╔══
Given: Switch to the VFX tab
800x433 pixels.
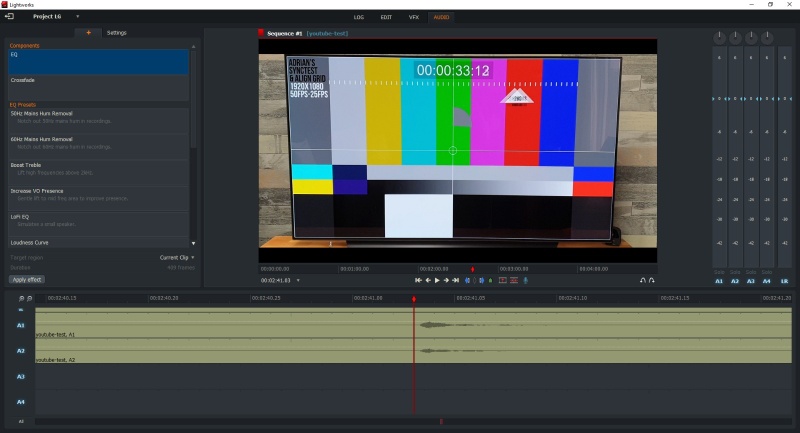Looking at the screenshot, I should tap(414, 17).
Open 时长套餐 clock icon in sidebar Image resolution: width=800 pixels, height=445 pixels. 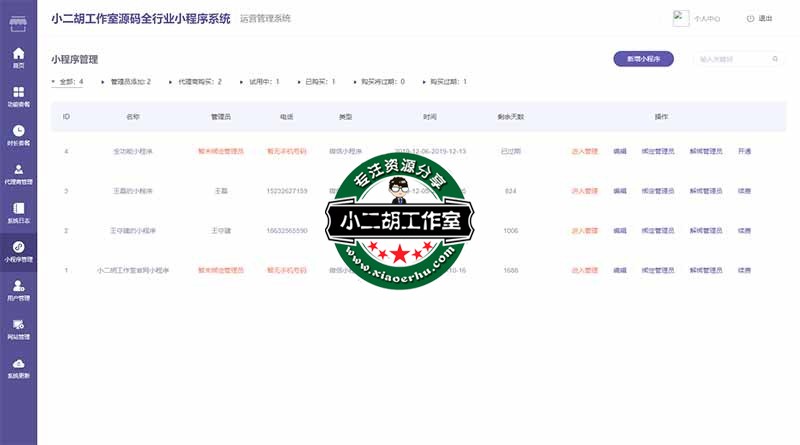pos(18,133)
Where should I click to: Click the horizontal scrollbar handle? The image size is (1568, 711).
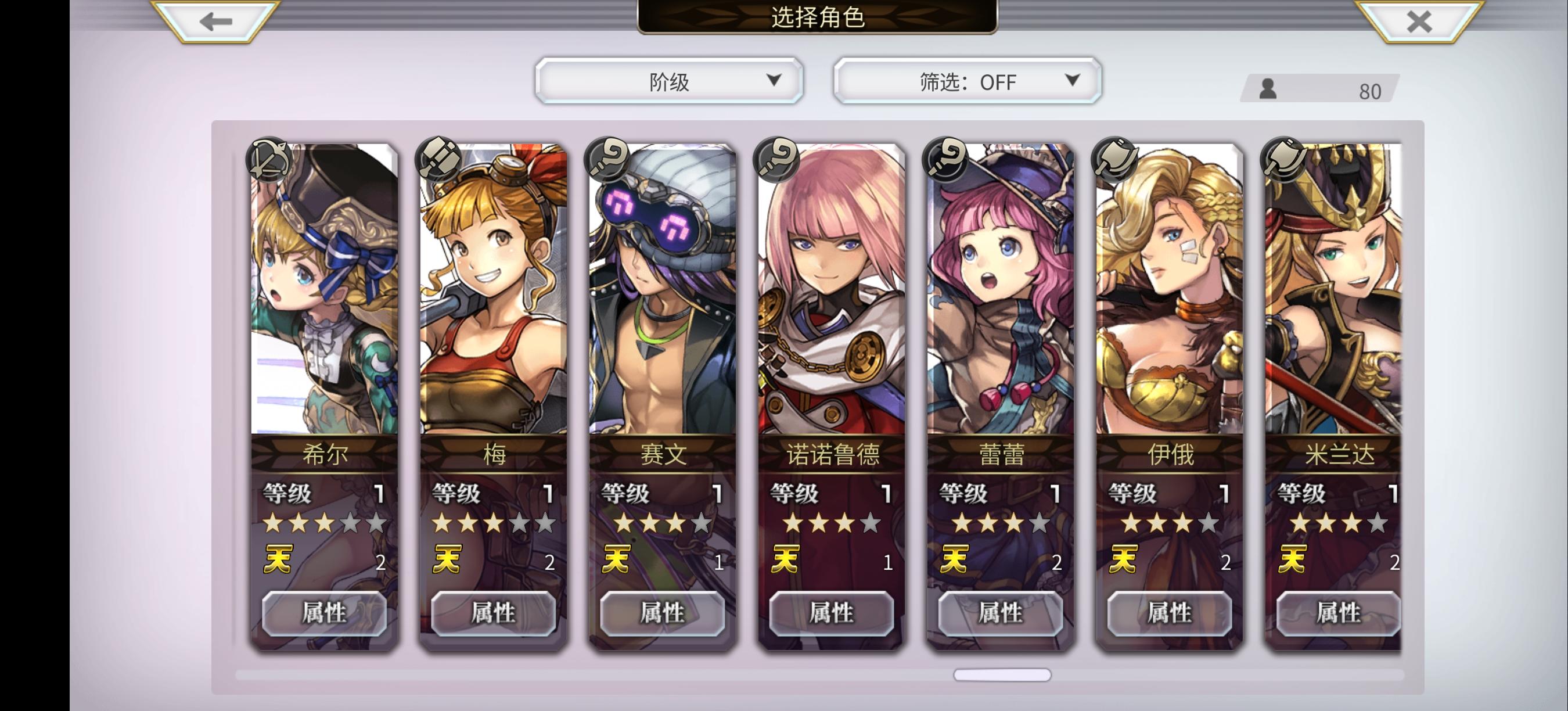tap(1002, 674)
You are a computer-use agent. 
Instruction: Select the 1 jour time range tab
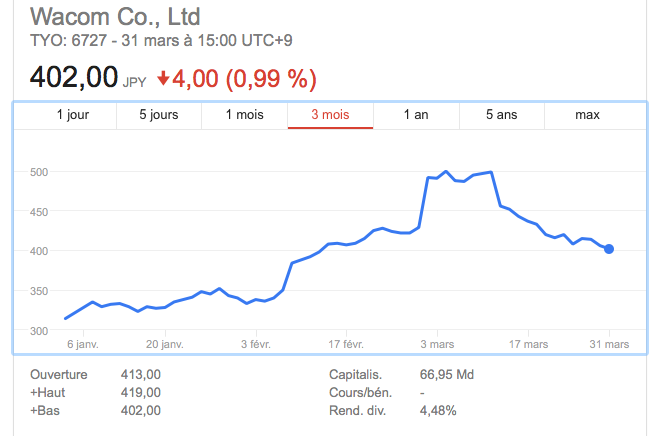pyautogui.click(x=73, y=115)
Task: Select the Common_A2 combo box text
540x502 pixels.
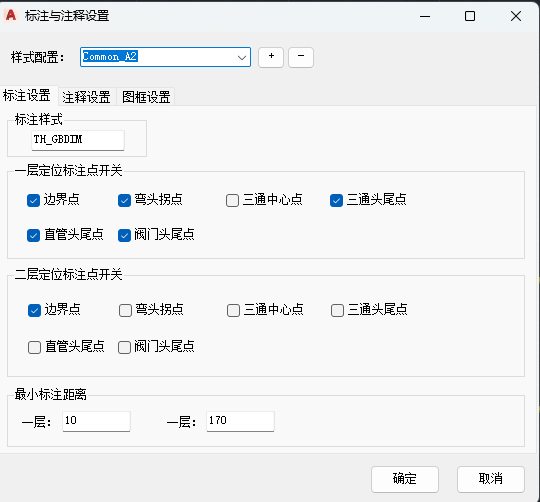Action: [x=110, y=56]
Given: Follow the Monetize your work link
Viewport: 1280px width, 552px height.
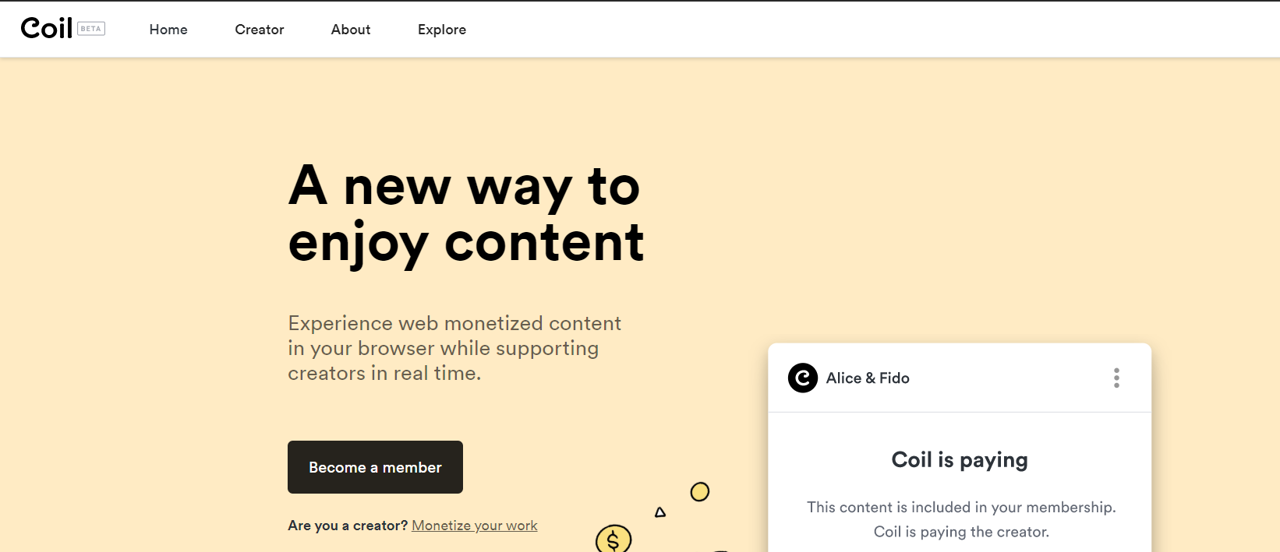Looking at the screenshot, I should tap(474, 526).
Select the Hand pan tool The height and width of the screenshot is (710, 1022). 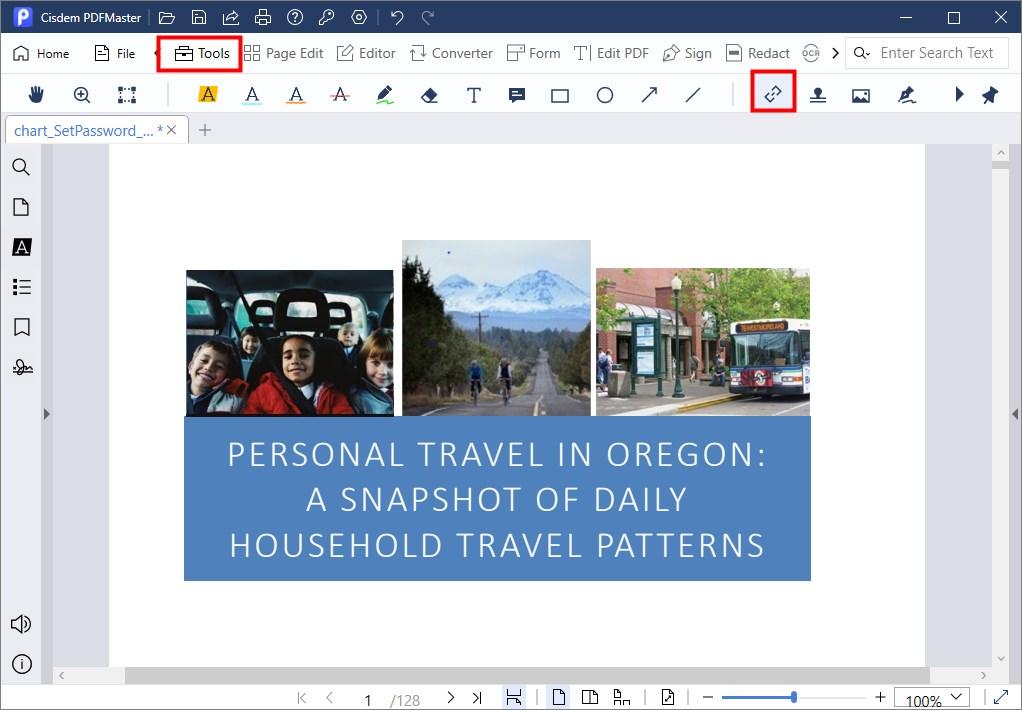click(38, 95)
╚══
WHAT THIS TASK INVOLVES: Pick out every line of the listing containing the word "Given", and show those lines.

REPLY:
Given: Switch to the VFX tab
Given: Follow the Monetize your work link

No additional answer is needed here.